[BEGIN Exercise data]
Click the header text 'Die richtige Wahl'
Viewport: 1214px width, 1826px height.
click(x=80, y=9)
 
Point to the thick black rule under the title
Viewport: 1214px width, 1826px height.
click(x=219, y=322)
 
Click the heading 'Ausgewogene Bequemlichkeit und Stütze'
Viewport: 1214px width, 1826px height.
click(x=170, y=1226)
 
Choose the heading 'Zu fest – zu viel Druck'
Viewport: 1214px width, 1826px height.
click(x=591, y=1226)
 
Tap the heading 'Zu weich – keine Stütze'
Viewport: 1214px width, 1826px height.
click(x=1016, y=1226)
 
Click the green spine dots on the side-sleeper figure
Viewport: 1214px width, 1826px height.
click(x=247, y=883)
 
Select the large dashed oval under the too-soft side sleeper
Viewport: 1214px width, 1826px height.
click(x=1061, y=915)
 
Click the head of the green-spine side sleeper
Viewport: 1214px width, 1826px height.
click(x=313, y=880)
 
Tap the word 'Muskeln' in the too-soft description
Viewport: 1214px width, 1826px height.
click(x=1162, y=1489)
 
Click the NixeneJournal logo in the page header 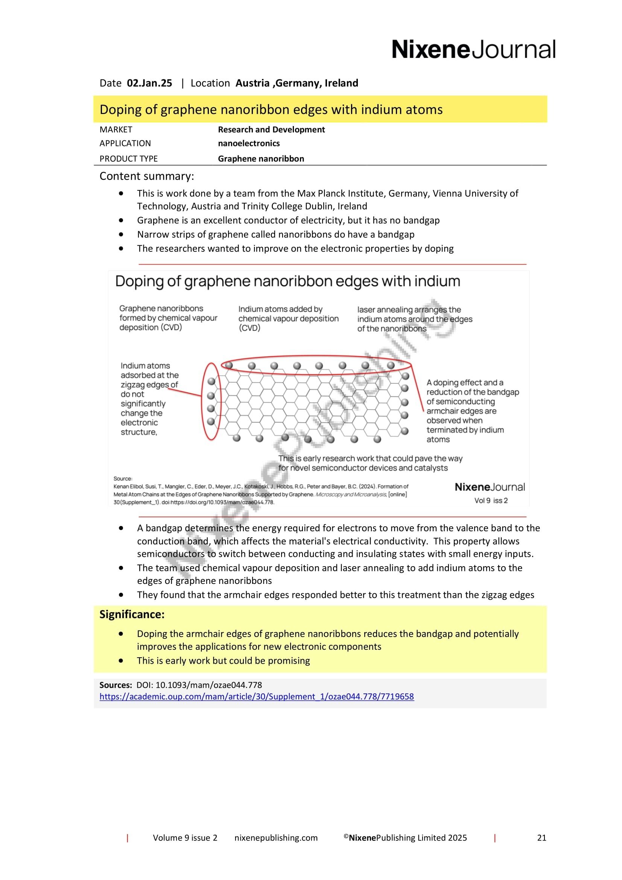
[END Exercise data]
## Task statement
In the rows starting at the line that contains "Tap the word" and ending at the last row, swap "Tap" for "Press" and write those lines out again with nothing else changed. Leave out the pictures.

## Task answer
Press the word 'Muskeln' in the too-soft description
Viewport: 1214px width, 1826px height.
click(x=1162, y=1489)
 
Click the NixeneJournal logo in the page header 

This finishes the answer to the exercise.